The truth is, this show is so much more than just entertaining. Sure, it’s enjoyable to watch this episode deliver the payoff that’s been building all season. But beyond being an incredible piece of television, this episode is also the closing argument in what has been, quietly and consistently, the most honest portrayal of OnlyFans and the women who it to survive that we’ve seen. (Ahem, looking at you, Euphoria.)
What Margo’s Got Money Troubles understood from day one is what most television shows get completely wrong: OnlyFans isn’t a punchline, and it isn’t a tragedy.
For many women, especially new mothers and those without safety nets, it’s simply a business and a means of survival. It requires creative vision, audience management, consistent content production, branding instincts, and a kind of entrepreneurial hustle that any startup founder would envy. From the beginning, that’s exactly how Margo treats it. And revealing that she turned the extra bedroom in the apartment into a spaceship set for content at the end? Perfection. This isn’t a woman to be pitied: this is a woman building an empire.
But let’s back up.
Margo can’t focus on that spaceship set until things are resolved with Bodhi and her baby daddy, Mark, as well as with CPS, which is actively investigating Margo after an anonymous tip. After being forced to take a drug test, Margo’s attorney encourages her to play ball with Mark and his attorney, since being investigated by CPS isn’t exactly a good look going to a custody dispute.
But Margo’s family can’t really let things be. Her mother, Shyanne, shattered Mark’s mother’s jaw in a previous episode, and this episode features Margo throwing herself at Mark after he said he refused to allow his son to be “raised by a pervert”. Considering Mark is the one actively sleeping with students, he should really look in a mirror.
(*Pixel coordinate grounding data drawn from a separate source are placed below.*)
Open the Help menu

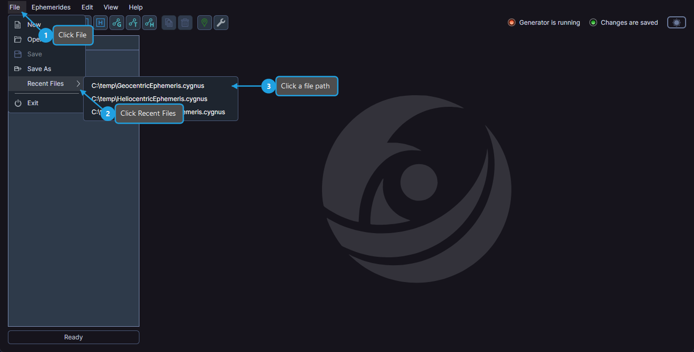(136, 7)
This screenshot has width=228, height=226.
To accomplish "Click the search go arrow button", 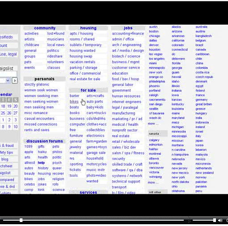I will [15, 81].
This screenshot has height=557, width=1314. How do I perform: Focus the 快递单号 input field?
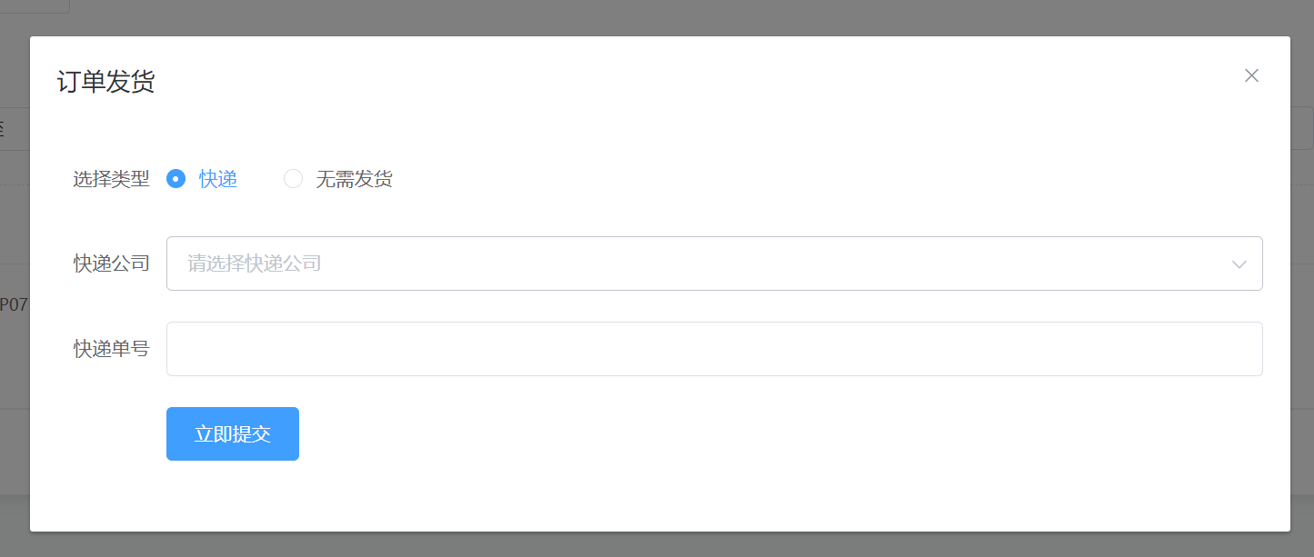click(714, 349)
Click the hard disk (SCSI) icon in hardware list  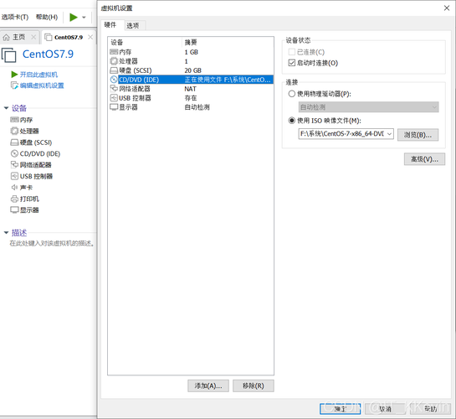click(114, 70)
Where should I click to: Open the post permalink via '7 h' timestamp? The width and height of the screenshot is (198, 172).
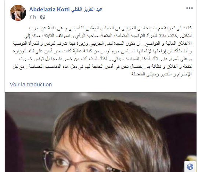32,17
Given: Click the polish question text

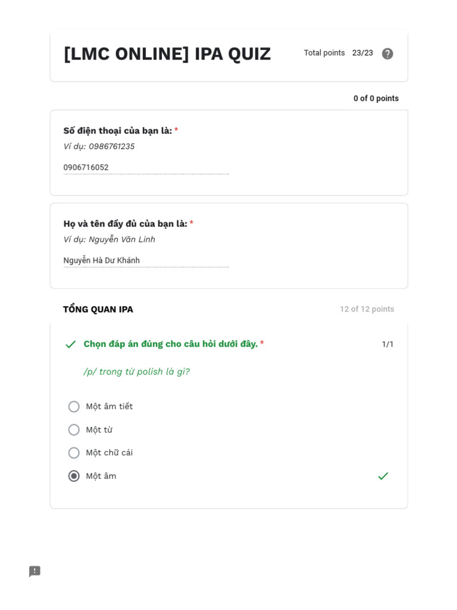Looking at the screenshot, I should pyautogui.click(x=136, y=372).
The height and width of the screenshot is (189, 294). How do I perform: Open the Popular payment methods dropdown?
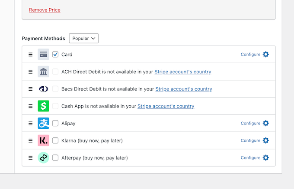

However, physical violence doesn’t really work well with mediation, and now everyone ends up in a courtroom with a judge ready to decide where Bodhi should stay.
This is where things really pick up, with the judge reading everyone in the room to filth. After all, everyone is supposed to be putting Bodhi’s needs first. Instead, they’re all just fighting amongst themselves. The judge, who seems to fancy himself a Solomon type, instructs the cast of characters to pass Bodhi around. One by one, the baby gets handed through her village. From Susie, the roommate, to Shyanne, the grandmother, to Margo’s friend, and to Margo. Then, he’s passed to his father. The man who had never held him before.
Of course, Bodhi bursts into tears. But so does Mark.
The judge had seen exactly what he needed to and ruled that Bodhi will remain in Margo’s primary custody – though Mark will have two weekends a month. Elle Fanning (who should get some Emmy praise for this show) has her “I am his mother” moment and everyone walks away relieved.
That is, until Mark drops the bombshell that will lead us to season two: he was not the anonymous caller to CPS. Kenny, Shyanne’s new husband, was.
How that impacts our key characters remains to be seen, but for now we get to see Margo end up exactly where she wants to be: covered in turquoise body paint, dressed like an alien, and about ot open her legs to a camera that belongs to her, on a platform she built, for an audience she cultivated from scratch.
That image matters. Because for every think piece that has ever treated OnlyFans as either exploitation or moral failure, this show spent eight episodes making a quieter, more complicated, more truthful case. There are real women who looked at a system designed to underpay and undervalue them and decided to do things their own way. Those choices don’t make them unfit mothers. Their bodies are their own business, both figuratively and literally.
The real scandal was never what they were doing on camera.
It was everyone else’s reaction to it.
Get your bag, Margo. We’ll see you next season.